Task brief:
Give the lines from the start of the items through the line containing "Action: coord(71,215)", inclusive, as a JSON list of strings with one string per line, omitting blank lines.

Data drawn from a collection:
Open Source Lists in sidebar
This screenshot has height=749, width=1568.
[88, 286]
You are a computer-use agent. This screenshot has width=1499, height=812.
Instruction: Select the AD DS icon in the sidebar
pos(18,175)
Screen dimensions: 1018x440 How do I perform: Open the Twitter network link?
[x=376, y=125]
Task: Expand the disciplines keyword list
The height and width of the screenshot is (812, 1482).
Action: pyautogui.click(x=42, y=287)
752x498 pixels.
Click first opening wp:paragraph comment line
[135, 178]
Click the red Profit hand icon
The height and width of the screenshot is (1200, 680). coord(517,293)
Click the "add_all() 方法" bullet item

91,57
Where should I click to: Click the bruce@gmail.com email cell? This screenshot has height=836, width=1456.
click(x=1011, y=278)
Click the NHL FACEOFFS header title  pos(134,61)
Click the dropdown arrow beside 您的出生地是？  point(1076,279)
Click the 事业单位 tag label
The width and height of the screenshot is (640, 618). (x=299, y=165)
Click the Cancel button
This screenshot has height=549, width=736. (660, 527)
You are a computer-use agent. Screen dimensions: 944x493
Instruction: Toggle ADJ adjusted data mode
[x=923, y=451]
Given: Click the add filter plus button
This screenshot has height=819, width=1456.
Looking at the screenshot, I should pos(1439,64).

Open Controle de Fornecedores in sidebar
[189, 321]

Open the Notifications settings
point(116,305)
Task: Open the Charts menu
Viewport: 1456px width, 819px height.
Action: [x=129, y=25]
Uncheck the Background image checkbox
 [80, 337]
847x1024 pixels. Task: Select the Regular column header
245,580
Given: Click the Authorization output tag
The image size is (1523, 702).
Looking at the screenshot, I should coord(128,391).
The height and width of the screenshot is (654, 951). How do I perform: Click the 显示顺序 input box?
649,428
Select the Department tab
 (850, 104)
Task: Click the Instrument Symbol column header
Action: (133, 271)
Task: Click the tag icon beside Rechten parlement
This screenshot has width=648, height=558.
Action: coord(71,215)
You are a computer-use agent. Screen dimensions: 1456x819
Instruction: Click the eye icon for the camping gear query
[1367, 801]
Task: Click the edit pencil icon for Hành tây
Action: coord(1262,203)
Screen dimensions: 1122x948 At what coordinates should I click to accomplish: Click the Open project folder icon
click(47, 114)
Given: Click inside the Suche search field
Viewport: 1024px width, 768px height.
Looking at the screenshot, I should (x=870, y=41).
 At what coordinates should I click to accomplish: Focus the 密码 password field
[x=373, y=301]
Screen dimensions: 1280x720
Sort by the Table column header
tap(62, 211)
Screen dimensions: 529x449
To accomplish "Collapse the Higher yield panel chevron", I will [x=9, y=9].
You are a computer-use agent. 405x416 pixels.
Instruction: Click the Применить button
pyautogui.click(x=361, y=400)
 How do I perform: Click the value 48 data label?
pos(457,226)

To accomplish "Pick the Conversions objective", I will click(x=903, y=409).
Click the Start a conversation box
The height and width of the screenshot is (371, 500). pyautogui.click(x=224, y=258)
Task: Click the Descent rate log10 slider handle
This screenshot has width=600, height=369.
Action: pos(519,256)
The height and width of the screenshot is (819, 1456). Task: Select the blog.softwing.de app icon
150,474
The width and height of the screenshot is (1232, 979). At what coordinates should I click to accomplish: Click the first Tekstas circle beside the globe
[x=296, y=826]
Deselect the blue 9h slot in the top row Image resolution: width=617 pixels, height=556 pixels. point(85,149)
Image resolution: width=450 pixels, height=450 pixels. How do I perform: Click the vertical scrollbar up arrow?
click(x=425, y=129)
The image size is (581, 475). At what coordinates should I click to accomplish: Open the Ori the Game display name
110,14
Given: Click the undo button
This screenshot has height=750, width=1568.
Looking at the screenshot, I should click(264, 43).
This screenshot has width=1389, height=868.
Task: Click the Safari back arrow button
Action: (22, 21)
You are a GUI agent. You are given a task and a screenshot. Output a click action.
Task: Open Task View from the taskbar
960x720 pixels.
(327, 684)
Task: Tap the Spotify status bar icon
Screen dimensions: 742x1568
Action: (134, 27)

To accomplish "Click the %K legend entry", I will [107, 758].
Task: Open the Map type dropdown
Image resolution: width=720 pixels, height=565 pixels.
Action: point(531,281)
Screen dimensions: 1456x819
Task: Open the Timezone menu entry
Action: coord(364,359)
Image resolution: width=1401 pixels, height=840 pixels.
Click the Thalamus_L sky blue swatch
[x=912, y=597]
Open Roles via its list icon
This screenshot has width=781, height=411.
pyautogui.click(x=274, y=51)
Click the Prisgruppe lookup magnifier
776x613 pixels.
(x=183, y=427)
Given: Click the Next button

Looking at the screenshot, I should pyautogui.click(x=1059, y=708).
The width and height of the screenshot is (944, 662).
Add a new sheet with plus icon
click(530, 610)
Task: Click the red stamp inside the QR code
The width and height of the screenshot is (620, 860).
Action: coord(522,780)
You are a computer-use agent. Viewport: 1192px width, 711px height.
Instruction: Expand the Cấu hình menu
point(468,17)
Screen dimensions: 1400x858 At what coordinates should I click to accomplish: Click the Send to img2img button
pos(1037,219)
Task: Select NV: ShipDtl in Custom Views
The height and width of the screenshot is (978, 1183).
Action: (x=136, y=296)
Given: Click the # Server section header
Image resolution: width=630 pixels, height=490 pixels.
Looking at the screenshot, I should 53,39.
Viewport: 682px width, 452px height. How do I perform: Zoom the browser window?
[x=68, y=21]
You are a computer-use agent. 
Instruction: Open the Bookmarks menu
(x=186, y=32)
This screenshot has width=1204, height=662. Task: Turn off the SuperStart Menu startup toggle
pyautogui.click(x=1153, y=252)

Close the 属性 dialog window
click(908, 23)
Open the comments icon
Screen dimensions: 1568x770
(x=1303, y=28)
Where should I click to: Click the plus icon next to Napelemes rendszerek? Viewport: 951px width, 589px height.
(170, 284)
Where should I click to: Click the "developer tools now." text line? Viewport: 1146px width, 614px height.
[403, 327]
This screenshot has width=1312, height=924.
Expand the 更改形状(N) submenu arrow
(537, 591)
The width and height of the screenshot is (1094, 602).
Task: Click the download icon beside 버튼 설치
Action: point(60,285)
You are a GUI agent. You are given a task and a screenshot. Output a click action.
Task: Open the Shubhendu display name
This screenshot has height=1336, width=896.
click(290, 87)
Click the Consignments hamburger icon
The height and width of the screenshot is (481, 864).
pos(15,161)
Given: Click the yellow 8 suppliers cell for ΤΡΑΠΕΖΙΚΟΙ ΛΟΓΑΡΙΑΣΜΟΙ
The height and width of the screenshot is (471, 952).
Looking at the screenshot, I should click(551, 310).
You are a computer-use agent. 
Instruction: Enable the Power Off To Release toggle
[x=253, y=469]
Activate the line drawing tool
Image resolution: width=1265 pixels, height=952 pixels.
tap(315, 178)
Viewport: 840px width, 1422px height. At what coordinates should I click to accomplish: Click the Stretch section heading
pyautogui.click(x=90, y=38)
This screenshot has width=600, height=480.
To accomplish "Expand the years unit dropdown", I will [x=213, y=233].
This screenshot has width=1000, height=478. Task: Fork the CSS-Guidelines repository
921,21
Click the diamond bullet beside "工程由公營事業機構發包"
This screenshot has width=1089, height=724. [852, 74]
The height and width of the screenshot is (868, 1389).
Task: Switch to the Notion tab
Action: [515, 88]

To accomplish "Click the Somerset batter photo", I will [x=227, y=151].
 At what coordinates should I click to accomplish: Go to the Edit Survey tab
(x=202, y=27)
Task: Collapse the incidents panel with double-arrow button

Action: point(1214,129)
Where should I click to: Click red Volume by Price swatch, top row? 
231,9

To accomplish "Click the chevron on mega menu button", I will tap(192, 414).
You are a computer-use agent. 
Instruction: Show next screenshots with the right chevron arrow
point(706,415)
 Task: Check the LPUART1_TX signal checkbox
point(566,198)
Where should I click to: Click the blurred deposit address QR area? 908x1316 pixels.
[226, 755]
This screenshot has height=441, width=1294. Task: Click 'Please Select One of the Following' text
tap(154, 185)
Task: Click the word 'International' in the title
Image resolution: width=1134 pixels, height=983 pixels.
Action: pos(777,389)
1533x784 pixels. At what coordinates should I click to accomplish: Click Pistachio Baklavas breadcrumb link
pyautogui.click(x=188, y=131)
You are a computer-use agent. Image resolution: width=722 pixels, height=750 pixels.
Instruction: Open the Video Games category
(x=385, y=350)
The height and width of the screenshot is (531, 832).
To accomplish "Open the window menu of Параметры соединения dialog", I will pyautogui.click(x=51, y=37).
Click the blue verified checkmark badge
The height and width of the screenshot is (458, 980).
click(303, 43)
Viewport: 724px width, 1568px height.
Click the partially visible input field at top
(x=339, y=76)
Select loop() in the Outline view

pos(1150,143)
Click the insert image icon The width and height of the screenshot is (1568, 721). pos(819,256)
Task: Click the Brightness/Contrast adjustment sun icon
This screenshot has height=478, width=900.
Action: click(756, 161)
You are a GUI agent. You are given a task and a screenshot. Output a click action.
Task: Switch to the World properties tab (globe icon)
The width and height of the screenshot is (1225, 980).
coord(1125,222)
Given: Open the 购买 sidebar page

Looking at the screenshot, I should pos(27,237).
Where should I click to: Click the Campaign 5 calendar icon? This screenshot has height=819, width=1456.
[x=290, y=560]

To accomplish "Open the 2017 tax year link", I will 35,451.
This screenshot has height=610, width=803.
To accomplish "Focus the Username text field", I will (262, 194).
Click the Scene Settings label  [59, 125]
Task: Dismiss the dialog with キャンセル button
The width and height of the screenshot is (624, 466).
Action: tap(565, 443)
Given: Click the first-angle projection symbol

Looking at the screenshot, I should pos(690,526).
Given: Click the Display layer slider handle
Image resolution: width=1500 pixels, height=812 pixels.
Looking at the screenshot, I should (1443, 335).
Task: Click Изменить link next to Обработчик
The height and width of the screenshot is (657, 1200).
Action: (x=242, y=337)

Final result:
[
  "Open Source Lists in sidebar",
  "This screenshot has height=749, width=1568.",
  "[88, 286]",
  "You are a computer-use agent. This screenshot has width=1499, height=812.",
  "Instruction: Select the AD DS icon in the sidebar",
  "pos(18,175)",
  "Screen dimensions: 1018x440 How do I perform: Open the Twitter network link?",
  "[x=376, y=125]",
  "Task: Expand the disciplines keyword list",
  "The height and width of the screenshot is (812, 1482).",
  "Action: pyautogui.click(x=42, y=287)",
  "752x498 pixels.",
  "Click first opening wp:paragraph comment line",
  "[135, 178]",
  "Click the red Profit hand icon",
  "The height and width of the screenshot is (1200, 680). coord(517,293)",
  "Click the \"add_all() 方法\" bullet item",
  "91,57",
  "Where should I click to: Click the bruce@gmail.com email cell? This screenshot has height=836, width=1456.",
  "click(x=1011, y=278)",
  "Click the NHL FACEOFFS header title  pos(134,61)",
  "Click the dropdown arrow beside 您的出生地是？  point(1076,279)",
  "Click the 事业单位 tag label",
  "The width and height of the screenshot is (640, 618). (x=299, y=165)",
  "Click the Cancel button",
  "This screenshot has height=549, width=736. (660, 527)",
  "You are a computer-use agent. Screen dimensions: 944x493",
  "Instruction: Toggle ADJ adjusted data mode",
  "[x=923, y=451]",
  "Given: Click the add filter plus button",
  "This screenshot has height=819, width=1456.",
  "Looking at the screenshot, I should pos(1439,64).",
  "Open Controle de Fornecedores in sidebar",
  "[189, 321]",
  "Open the Notifications settings",
  "point(116,305)",
  "Task: Open the Charts menu",
  "Viewport: 1456px width, 819px height.",
  "Action: [x=129, y=25]",
  "Uncheck the Background image checkbox",
  " [80, 337]",
  "847x1024 pixels. Task: Select the Regular column header",
  "245,580",
  "Given: Click the Authorization output tag",
  "The image size is (1523, 702).",
  "Looking at the screenshot, I should coord(128,391).",
  "The height and width of the screenshot is (654, 951). How do I perform: Click the 显示顺序 input box?",
  "649,428",
  "Select the Department tab",
  " (850, 104)",
  "Task: Click the Instrument Symbol column header",
  "Action: (133, 271)",
  "Task: Click the tag icon beside Rechten parlement",
  "This screenshot has width=648, height=558.",
  "Action: coord(71,215)"
]